Emmanuel Macron en mode furtif au sommet de l’OTAN


Arrivée discrète, entretiens à huis clos et pas de conférence de presse prévue. Emmanuel Macron, qui aime à mettre en scène sa participation aux principaux rendez-vous internationaux, a fait preuve de sobriété, mercredi 10 juillet, au premier jour du sommet de l’OTAN. En pleine crise politique dans la foulée de la dissolution de l’Assemblée nationale, le chef de l’Etat est arrivé en fin de matinée, avec un temps de retard sur ses homologues, après avoir séché la veille la cérémonie marquant les 75 ans de l’Alliance atlantique, en présence de Joe Biden et de l’ensemble des chefs d’Etat et de gouvernement des pays membres de l’OTAN.

Le sommet est censé renforcer le soutien de l’alliance à l’Ukraine envahie depuis trente mois par la Russie. Pour la première fois, les trente-deux membres de l’organisation sont d’accord pour affirmer que Kiev se trouve sur une « voie irréversible » vers l’OTAN, après, cependant, la fin de la guerre déclenchée par la Russie. La formule est un compromis longuement négocié entre les partisans d’une intégration rapide de l’Ukraine dans l’OTAN, dont la plupart des Etats d’Europe centrale et nordique, ainsi que la France et le Royaume-uni, et les positions beaucoup plus réservées des Etats-Unis et de l’Allemagne, qui redoutent l’escalade avec Moscou.

« Poutine ne veut rien d’autre, rien d’autre qu’une soumission totale de l’Ukraine. (…) L’Ukraine peut et va stopper Poutine », a assuré Joe Biden en ouverture des travaux, pour inciter ses alliés à serrer les rangs, alors que l’éventualité d’un retour de Donald Trump à la Maison Blanche est redoutée par la plupart des Etats membres de l’alliance. Pour le chancelier Olaf Scholz, que le chef de l’Etat français a croisé le temps d’un tête-à-tête, les décisions prises par l’OTAN « procurent à l’Ukraine la clarté dont elle a besoin ».

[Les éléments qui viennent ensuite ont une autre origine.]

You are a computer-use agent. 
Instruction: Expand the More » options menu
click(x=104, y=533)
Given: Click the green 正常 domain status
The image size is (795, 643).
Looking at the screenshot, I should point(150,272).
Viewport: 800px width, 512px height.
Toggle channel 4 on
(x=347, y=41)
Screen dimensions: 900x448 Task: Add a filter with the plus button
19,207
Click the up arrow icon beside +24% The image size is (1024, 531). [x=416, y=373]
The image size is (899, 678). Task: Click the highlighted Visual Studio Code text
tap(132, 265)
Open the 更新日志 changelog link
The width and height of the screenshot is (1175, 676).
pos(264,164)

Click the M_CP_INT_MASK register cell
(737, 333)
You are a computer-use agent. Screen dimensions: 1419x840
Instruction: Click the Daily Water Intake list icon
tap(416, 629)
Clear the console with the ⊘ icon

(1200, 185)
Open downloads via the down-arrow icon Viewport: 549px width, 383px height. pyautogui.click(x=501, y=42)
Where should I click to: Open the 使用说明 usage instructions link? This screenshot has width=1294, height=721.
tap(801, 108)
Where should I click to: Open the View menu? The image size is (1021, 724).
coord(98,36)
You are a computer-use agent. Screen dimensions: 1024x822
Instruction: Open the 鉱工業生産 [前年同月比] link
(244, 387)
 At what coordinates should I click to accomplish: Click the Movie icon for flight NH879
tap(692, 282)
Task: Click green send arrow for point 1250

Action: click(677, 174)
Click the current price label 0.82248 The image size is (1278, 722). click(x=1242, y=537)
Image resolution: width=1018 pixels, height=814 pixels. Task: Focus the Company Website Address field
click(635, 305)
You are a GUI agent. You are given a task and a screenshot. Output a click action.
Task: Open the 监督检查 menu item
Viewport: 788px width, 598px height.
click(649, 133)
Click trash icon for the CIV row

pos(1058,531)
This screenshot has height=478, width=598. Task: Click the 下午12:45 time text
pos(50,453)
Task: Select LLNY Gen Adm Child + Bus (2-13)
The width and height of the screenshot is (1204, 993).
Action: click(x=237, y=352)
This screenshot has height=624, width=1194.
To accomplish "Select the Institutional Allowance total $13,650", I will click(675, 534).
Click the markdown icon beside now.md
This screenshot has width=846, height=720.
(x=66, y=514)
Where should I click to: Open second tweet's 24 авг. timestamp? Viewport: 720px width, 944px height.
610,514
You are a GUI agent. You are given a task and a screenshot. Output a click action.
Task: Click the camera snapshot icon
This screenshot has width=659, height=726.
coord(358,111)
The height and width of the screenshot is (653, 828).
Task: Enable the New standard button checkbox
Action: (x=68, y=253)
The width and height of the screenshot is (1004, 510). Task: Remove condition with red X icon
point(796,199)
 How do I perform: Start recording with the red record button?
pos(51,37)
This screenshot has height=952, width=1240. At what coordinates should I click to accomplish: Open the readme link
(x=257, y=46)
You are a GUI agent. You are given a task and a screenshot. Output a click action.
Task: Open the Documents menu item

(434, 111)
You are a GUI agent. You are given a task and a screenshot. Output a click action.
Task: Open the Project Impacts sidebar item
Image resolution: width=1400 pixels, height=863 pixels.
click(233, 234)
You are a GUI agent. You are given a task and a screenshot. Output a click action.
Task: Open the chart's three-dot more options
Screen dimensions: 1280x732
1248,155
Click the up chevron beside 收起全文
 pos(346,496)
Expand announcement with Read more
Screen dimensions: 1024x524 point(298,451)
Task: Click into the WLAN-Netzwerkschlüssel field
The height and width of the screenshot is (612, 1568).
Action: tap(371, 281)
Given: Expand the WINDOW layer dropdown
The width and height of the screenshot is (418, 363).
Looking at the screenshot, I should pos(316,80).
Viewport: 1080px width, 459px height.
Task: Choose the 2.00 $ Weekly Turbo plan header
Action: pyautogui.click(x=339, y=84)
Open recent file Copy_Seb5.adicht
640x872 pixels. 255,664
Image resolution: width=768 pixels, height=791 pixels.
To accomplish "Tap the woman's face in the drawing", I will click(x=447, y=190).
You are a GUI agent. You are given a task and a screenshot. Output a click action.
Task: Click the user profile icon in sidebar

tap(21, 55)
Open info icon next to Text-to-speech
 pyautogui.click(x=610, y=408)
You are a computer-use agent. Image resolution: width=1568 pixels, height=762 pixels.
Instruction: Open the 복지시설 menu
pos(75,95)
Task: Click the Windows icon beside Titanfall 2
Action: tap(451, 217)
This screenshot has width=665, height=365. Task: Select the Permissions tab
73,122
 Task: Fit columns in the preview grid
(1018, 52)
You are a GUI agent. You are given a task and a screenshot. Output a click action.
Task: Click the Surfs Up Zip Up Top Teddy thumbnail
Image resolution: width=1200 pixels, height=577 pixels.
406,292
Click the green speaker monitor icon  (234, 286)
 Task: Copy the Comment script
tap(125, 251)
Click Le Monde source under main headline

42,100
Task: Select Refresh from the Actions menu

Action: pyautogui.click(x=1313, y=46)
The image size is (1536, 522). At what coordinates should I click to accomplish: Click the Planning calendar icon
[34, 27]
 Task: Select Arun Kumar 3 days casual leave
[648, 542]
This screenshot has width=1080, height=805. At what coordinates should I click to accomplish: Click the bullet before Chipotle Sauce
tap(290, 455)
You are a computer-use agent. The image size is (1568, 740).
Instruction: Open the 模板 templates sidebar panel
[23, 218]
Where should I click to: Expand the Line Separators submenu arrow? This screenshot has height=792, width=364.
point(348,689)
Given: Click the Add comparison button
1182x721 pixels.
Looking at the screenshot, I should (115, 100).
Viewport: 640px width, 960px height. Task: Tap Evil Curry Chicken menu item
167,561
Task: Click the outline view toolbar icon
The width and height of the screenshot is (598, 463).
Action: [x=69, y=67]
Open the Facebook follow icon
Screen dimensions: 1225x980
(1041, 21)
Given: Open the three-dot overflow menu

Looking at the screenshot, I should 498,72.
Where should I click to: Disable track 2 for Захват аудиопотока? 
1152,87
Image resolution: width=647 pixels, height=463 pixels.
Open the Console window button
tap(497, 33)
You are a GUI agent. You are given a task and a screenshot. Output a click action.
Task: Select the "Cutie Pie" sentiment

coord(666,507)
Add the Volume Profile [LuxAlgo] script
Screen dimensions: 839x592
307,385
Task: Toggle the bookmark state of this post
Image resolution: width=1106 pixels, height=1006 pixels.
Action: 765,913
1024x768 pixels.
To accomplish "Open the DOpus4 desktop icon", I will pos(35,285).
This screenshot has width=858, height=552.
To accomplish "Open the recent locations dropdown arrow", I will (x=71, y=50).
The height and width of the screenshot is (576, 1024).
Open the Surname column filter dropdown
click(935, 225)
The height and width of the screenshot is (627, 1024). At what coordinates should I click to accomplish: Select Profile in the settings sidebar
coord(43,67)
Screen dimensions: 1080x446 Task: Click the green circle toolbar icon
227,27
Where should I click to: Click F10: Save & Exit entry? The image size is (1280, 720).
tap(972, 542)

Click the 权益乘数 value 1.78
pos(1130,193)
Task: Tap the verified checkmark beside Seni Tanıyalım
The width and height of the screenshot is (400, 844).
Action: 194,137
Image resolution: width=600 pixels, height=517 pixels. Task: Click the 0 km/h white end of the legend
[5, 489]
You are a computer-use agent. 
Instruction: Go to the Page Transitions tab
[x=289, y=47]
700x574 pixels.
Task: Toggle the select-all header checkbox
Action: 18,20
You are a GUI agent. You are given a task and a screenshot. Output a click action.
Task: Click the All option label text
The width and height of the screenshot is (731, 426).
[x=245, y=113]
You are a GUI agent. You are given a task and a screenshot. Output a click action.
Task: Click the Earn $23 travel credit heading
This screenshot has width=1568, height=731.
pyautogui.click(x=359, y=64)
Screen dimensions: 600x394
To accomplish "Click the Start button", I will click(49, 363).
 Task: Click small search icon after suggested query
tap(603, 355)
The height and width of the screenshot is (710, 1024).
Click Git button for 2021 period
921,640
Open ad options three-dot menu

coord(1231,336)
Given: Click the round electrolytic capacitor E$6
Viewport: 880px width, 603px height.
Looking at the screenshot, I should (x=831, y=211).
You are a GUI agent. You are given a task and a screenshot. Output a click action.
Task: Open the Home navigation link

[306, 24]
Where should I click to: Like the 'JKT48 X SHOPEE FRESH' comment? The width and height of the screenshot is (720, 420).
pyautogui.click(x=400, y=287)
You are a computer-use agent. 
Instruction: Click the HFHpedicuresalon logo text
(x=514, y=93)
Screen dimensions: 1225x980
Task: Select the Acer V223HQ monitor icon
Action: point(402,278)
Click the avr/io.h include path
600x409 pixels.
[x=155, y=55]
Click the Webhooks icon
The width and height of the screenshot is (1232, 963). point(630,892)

Il reste discret sur ses intentions

Emmanuel Macron, qui se voulait à la pointe du soutien à l’Ukraine avant la dissolution, devait rencontrer jeudi son président, Volodymyr Zelensky, pour confirmer, passées les élections législatives, l’appui militaire de la France à Kiev. Fragilisé sur la scène internationale, le chef de l’Etat a certes échappé à la perspective d’une cohabitation tendue avec le Rassemblement national, qui risquait d’être particulièrement conflictuelle dans ce domaine, mais il reste discret sur ses intentions, à l’heure où les alliés cherchent à renforcer leur soutien face au grignotage du territoire ukrainien opéré par les forces russes.

Ainsi, tandis que les Etats-Unis, avec l’Allemagne, les Pays-Bas, la Roumanie et l’Italie, se sont engagés mardi à livrer cinq systèmes antiaériens supplémentaires à Kiev, dont quatre Patriot américains, le locataire de l’Elysée ne se prononce pas sur le sujet. De l’avis général, pourtant, Paris ne peut pas ne pas être au courant des projets italiens, le système SAMP/T Mamba promis par l’Italie étant produit en commun avec la France.